Trump tinha a expectativa de que, depois da "declaração da guerra tarifária" contra a China, Pequim se ajoelharia perante Washington. O presidente dos EUA acreditava que Xi Jinping telefonaria imediatamente para a Casa Branca pedindo perdão e cederia as vantagens construídas pelo gigante asiático ao longo de décadas. No entanto, meses se passaram e Trump não recebeu a tão esperada chamada telefónica. Washington pede agora a participação dos países aliados na sua investida contra Pequim. A China revidou mais uma vez e prometeu retaliação contra qualquer país que prejudicar os seus interesses. O Japão, dos mais leais Estados satélites dos EUA na ásia, já fez saber que, desta vez, não obedecerá às ordens de Washington.

 

O resultado da guerra tarifária de Trump confirma a emergência de uma nova realidade em que a preservação da soberania dos países da periferia do sistema internacional passa pela afirmação de lideranças comprometidas com o verdadeiro interesse nacional, assim como pela manutenção de alianças confiáveis diante dos novos polos gravitacionais emergidos no cenário global.

 

Preocupa o facto de, mesmo perante esta movimentação decisiva das “placas tectónicas” da geopolítica mundial, vigorar uma visível indefinição no sentido da política externa de Angola.
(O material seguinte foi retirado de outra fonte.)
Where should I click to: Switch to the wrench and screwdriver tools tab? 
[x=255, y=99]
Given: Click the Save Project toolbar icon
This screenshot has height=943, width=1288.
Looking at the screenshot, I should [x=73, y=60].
Considerando a aproximação aos EUA em prejuízo da parceria com a China, o contexto internacional vigente exige de nós alguns exercícios analíticos, como o seguinte:

- Supúnhamos que Washington solicite a Angola, na condição de "país aliado", a adesão à guerra tarifária ou a medidas sancionatórias contra a China. O que fará Angola? Manter-se-á leal aos EUA afectando os interesses da China, que é o seu maior credor? Luanda oferecerá Angola para a primeira visita de Trump em África e mandará a China às urtigas?